Zadanie pisemne 1 »
Sprawdź, czy poniższe stwierdzenia zgadzają się z przemówieniem prezydenta na Marszu Żywych. Przy każdym odpowiedz „tak” lub „nie” i przytocz dosłownie słowa przemówienia, które o tym rozstrzygają.
(a) Od przyjazdu do obozu do śmierci często nie mijała nawet godzina.
(b) W latach 1941-1945 przez Auschwitz-Birkenau przeszło mniej niż milion Żydów.
(c) Oświęcim przez wiele wieków kojarzył się z antysemityzmem.
Zadanie pisemne 2 » Podejmij przemówienie prezydenta na Marszu Żywych w miejscu, w którym się urywa, i dopisz jego dalszy ciąg.

Tekst do przeczytania »

Prezydent na Marszu Żywych: Uważamy za swój obowiązek nieść światu świadectwo o Holokauście

Spotykamy się dzisiaj w miejscu, które dla całego świata, dla całej ludzkości jest symbolem, synonimem Holocaustu. Spotykamy się w Auschwitz-Birkenau – niemieckim nazistowskim obozie koncentracyjnym, obozie zagłady.
 Prezydent na Marszu Żywych: Uważamy za swój obowiązek nieść światu świadectwo o Holokauście
/ Źródło: Jakub Szymczuk/KPRP

W latach 1941-1945 przeszło tędy ponad milion Żydów, deportowanych z niemal całej Europy. Droga większości z nich była krótka, tragicznie, przerażająco krótka. Po otwarciu wagonów wysiadali na rampie kolejowej, po czym następowała selekcja. Rozdzielonych z najbliższymi, sterroryzowanych ludzi pozbawiano dobytku. I zapędzano do komór gazowych. Od przyjazdu do śmierci często nie mijała nawet godzina.

Spotykamy się więc w miejscu, gdzie nazistowscy Niemcy popełnili największą w dziejach zbrodnię ludobójstwa. Nie sposób zrozumieć, jak mogli dopuścić się takiego okrucieństwa.

 

Cierpienie doświadczone tutaj przez naród żydowski przekracza możliwości ludzkiego pojmowania i ludzkiej wyobraźni. Dlatego poprzez obecność w tym miejscu chcemy wyrazić nasze uczucia i chcemy oddać hołd pomordowanym.

Spotykamy się tutaj – Żydzi, naród ocalonych, i Polacy, naród także brutalnie prześladowany przez hitlerowską III Rzeszę – aby razem złożyć hołd ofiarom Holocaustu. Spotykamy się, bo pamiętamy i chcemy przekazywać prawdę o tym, co tutaj się stało, przekazać ją następnym pokoleniom. Spotykamy się, aby zamanifestować, że demoniczny plan Niemców, którzy chcieli unicestwić cały naród żydowski, nie powiódł się.

Eksterminacja pochłonęła sześć milionów istnień ludzkich, w tym trzy miliony obywateli Polski, Rzeczypospolitej pochodzenia żydowskiego. Ale naród żydowski ocalał. Dlatego spotykamy się tu dzisiaj: ocaleni i ich potomkowie, spadkobiercy tamtych dramatycznych doświadczeń, ale i depozytariusze pamięci i prawdy o Zagładzie.

Nasza wspólna obecność w tym miejscu jest znakiem i dowodem zwycięstwa życia nad śmiercią, zwycięstwa pamięci nad kłamstwem i zapomnieniem.

Szanowni Państwo!

Dziś, stojąc tutaj, aż trudno sobie wyobrazić, że przez wiele poprzednich wieków to stare, historyczne polskie miasto – Oświęcim – nie kojarzyło się z antysemityzmem, rasizmem, eksterminacją. Tak stało się dopiero za sprawą agresji nazistowskich Niemiec, które w 1939 roku zniszczyły niepodległe polskie państwo i przyniosły na naszą ziemię swoje fabryki śmierci, komory gazowe i krematoria.

Przekazane informacje »
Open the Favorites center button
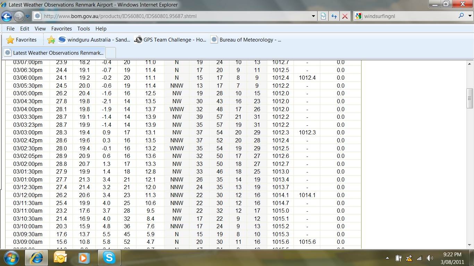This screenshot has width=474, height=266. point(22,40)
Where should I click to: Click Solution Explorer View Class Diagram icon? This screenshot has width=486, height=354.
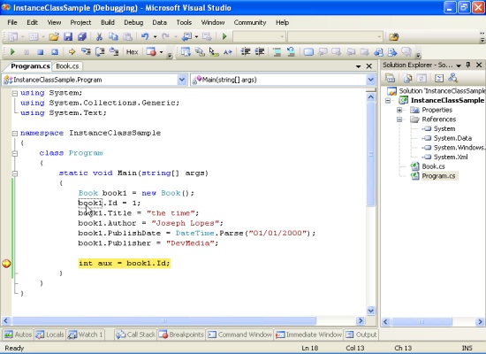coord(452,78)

Odpowiedź na zadanie 1 »
(a) Tak: „Od przyjazdu do śmierci często nie mijała nawet godzina.”
(b) Nie: „W latach 1941-1945 przeszło tędy ponad milion Żydów”.
(c) Nie: „przez wiele poprzednich wieków to stare, historyczne polskie miasto – Oświęcim – nie kojarzyło się z antysemityzmem, rasizmem, eksterminacją”.

Odpowiedź na zadanie 2 »
Wcześniej jednak, od XVI wieku, Oświęcim był miejscem wspólnego życia Polaków i Żydów. Bo mój kraj przez tysiąc lat był dla narodu żydowskiego ziemią Polin – gościnnym, bezpiecznym domem. Również tu, w Oświęcimiu, istniały domy modlitwy i szkoły. Kwitło żydowskie życie religijne, kulturalne i gospodarcze. Jeszcze 80 lat temu – przed II wojną światową, za czasów II Rzeczypospolitej – blisko połowę mieszkańców miasta stanowili Żydzi. Byliśmy razem współobywatelami jednego suwerennego państwa. Razem walczyliśmy o odzyskanie wolnej Polski w latach 1918-1920. Wspólnie budowaliśmy ją przez 20 lat między I a II wojną światową.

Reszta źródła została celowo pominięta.